Revelan hallazgos preliminares del proyecto arqueológico en Catamayo

Los descubrimientos sugieren que las primeras sociedades se desarrollaron en el valle de Catamayo alrededor de 2000 a.C., mostrando un notable avance en la agricultura, la alfarería y el comercio.

El área de estudio incluye el valle de Catamayo y su área de influencia. (INPC)
El área de estudio incluye el valle de Catamayo y su área de influencia. (INPC)

Los expertos que lideran el proyecto de investigación arqueológica «Interacción interregional temprana en los Andes meridionales del Ecuador», cuyo ámbito de estudio abarca el sector Trapichillo, en el cantón Catamayo, de la provincia de Loja, presentaron los resultados preliminares de su indagación.

Este proyecto, que explora el surgimiento de las primeras sociedades agro-alfareras de Loja y su desarrollo social, económico y religioso, surge de la necesidad de aportar nueva información sobre esta región, aun escasamente conocida desde el punto de vista arqueológico.

«Cuando llegamos a Loja, la mayoría de las personas nos habla del pasado Palta, pero queremos ir más atrás en el tiempo.

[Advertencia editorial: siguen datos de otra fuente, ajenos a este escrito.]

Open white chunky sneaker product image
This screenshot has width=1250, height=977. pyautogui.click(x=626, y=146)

Tenemos un legado rico de más de 4000 años de historia, con múltiples culturas que se asentaron en toda la zona de Loja», expresó el arqueólogo Estanislao Pazmiño, director del proyecto.

Resultados preliminares

El área de estudio incluye el valle de Catamayo y su área de influencia. El experto expuso que los iniciales hallazgos indican que las primeras sociedades en el valle se desarrollaron alrededor del 2000 a.C.

Estas comunidades practicaban actividades agrícolas y alfareras, además de un significativo desarrollo en el comercio con otras regiones como la Costa, la Amazonía, las zonas norte del Perú y las sociedades del norte de Ecuador.

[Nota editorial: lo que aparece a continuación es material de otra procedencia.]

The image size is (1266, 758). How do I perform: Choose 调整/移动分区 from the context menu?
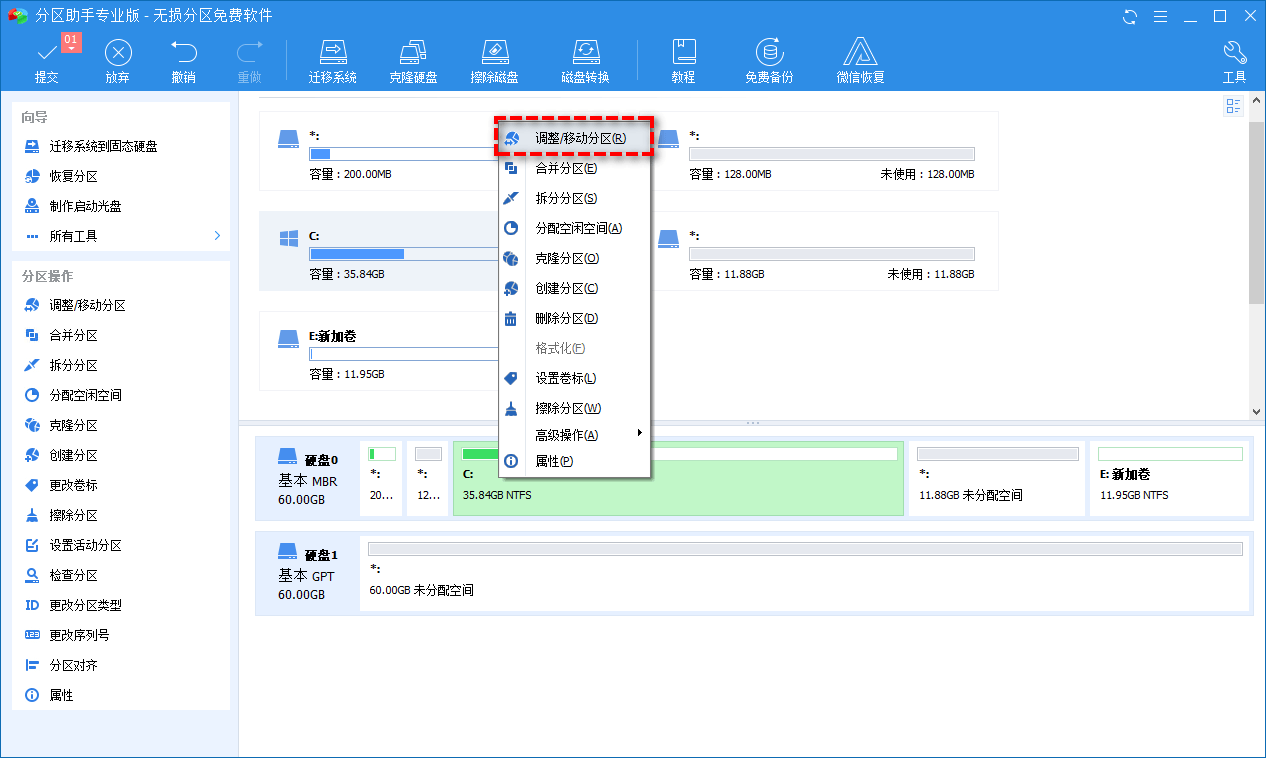[580, 138]
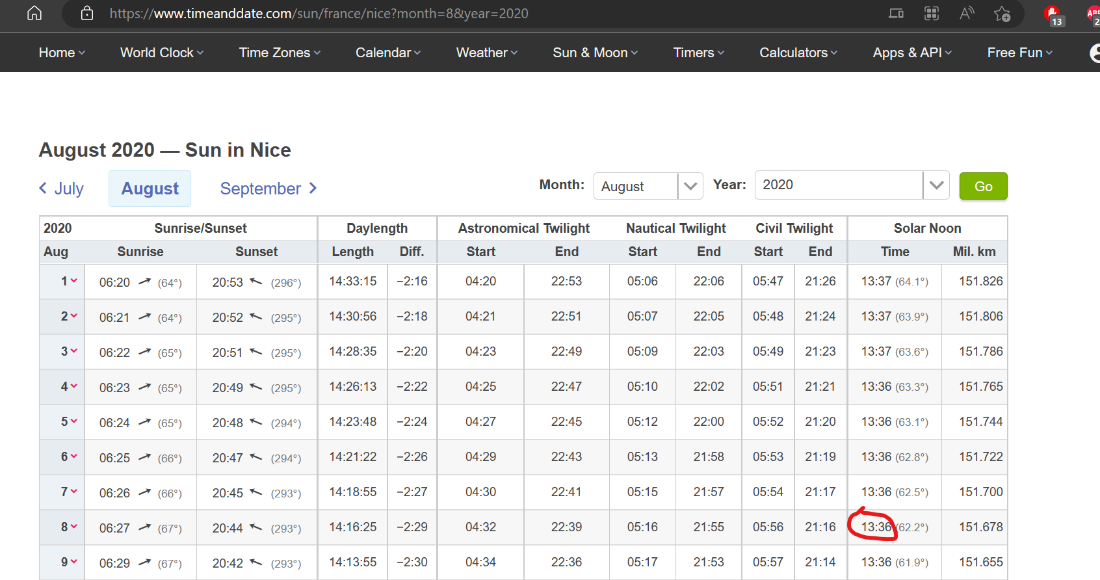The image size is (1100, 580).
Task: Add page to favorites star icon
Action: pos(1002,14)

Pazmiño destacó que toda la zona no solo fue ocupada por un único pueblo, sino que existen evidencias de múltiples ocupaciones por distintas culturas en diferentes épocas prehispánicas. Entre los descubrimientos más importantes se encuentran técnicas de arquitectura combinada, en las que se utilizaban cimientos de piedra con cantos rodados de río y argamasa, y sobre esto, probablemente venia una estructura de bareque.

Ante estos develamientos, el experto sugirió que estas evidencias podrían indicar la existencia de sociedades altamente desarrolladas para esa época, ya que no solo modificaron el terreno para hacerlo habitable y llevar a cabo rituales, sino que también mantenían una gran apertura hacia el comercio.

Este asentamiento correspondería principalmente a las primeras sociedades agro-alfareras, es decir, las primeras sociedades sedentarias que comenzaron a desarrollar la agricultura y la alfarería dentro de sus avances tecnológicos.

El estudio continúa

El estudio está en progreso, ya en su tercer año. Actualmente, el equipo está concluyendo la tercera temporada de campo, y les queda un año de análisis para procesar la información obtenida y realizar estudios especializados en diversos laboratorios, tanto nacionales como internacionales.

El equipo de trabajo está conformado por varios investigadores, arqueólogos y profesionales, tanto ecuatorianos como extranjeros, con el apoyo de voluntarios y estudiantes de la Universidad de Yale (Estados Unidos), la Universidad de San Marcos (Perú) y la Universidad San Francisco de Quito (Ecuador).

PARA SABER

El proyecto está financiando por fondos de la Universidad de Yale y cuenta con las autorizaciones del Instituto Nacional de Patrimonio Cultural (INPC).